I recognise some of the joys of ownership, but how much of this satisfaction is based on value systems from the past, and how relevant is it for the future when everything from movies to music are going digital and cloud? Is ownership in the traditional sense the central problem to be solved? I think differently.
1) A direct connection with the author.
Previously, there were a few gatekeepers (selective publishers, for example). The quality of work that eventually came out was extremely good, but a lot of content also got lost among the rejections. Moreover, once the writer is paid dues for submitting the manuscript, the connection of the publisher to the writer is tenuous; in the same vein, the links between writer and readers, and readers with other readers were also weak, if not non-existent.
Can these connections be made more direct? What kind of interactions would be nice to have when a reader is directly connected to an author (while taking care to design out negative interactions like harassment?) What happens when readers get to interact with other readers in shared communities?
[2021 EDIT: See Patreon and various fan-club fora.]
2) The traditional gatekeepers with their static functions perhaps are no longer relevant.
Can you have new nodes (reviewers, summarizers, audiobook voice-artists, podcast interviewers etc) who each add value to this knowledge economy by not just owning and reading books, but adding insight upon insight to the original, so that by the time you get your hands on the e-book, it is virtually dog-eared and bursting with the writings of a thousand minds in the margins.
Each of these actions adds value to each “special limited edition” of the book, making each unique with every addition. No copy will be truly alike, because no two copies had the same list of owners, who shared a bit of themselves with their time with the artifact. When it comes to digital originals, "mint condition" has no meaning anymore.
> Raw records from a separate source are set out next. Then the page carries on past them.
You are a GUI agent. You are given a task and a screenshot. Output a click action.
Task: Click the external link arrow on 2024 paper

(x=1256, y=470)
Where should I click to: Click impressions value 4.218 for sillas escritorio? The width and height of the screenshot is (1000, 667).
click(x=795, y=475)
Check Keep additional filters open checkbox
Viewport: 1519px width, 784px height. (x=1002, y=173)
This is a new kind of "ownership", not of a static thing, but instead of a living growing document, that connects you not only to the writer but also the complete lineage of readers. I am incentivized to be a creator, rewarded in my own small way for each highlight, insight, mention and review. I am incentivized to read and share, because my copy only gets more valuable with each share. What I own then isn’t one book with one voice, but instead a chorus of collective insights a hundred voices strong.
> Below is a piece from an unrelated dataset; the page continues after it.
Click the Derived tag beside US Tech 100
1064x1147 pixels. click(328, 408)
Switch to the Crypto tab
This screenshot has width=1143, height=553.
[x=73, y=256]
It’s also a new kind of economic model. The same book can be released via different nodes: say a professional insightful reviewer, a holistic summarizer who captures the essence of the books, an academic who prepares Cliffsnotes for students, or a creative doodler who adds illustrations to accompany the important beats within the book. And each of these essentially creating a different edition of the same book.
[2021 EDIT: see dog breeds, fusion recipes, supercut video essays, yearbooks etc.]
3) E-books don’t have shareable libraries, and this is a pity.
E-books perhaps are easily amenable to libraries. Instead of library cards, users could get a eBook reader (hardware product possibility) that downloads “borrowed books” and deletes them after a fixed period of time. In other words, the blockchain as a permissive DRM - not denying access, but gathering value from each new person it reaches. Why limit how many users can access the document, when a modest sum from each borrower trickles back to the creator? A user can always seek out the free(?) normal-edition copy, but remember the special edition comes with the collective wisdom of hundreds of humans in tow...
See Flattr's business model for example. The underlying blockchain can track borrowers and transactions.
[2021 EDIT: see Spotify/YouTube streaming, rentable autonomous Teslas etc.]
Ultimately, the idea here is to move away from OWNERSHIP models (so 20th century, so static, so inherently zero-sum) to COMMONS models (wherein uniqueness is a living growing antifragile quality of an artifact, that only gets more valuable the more it is shared.)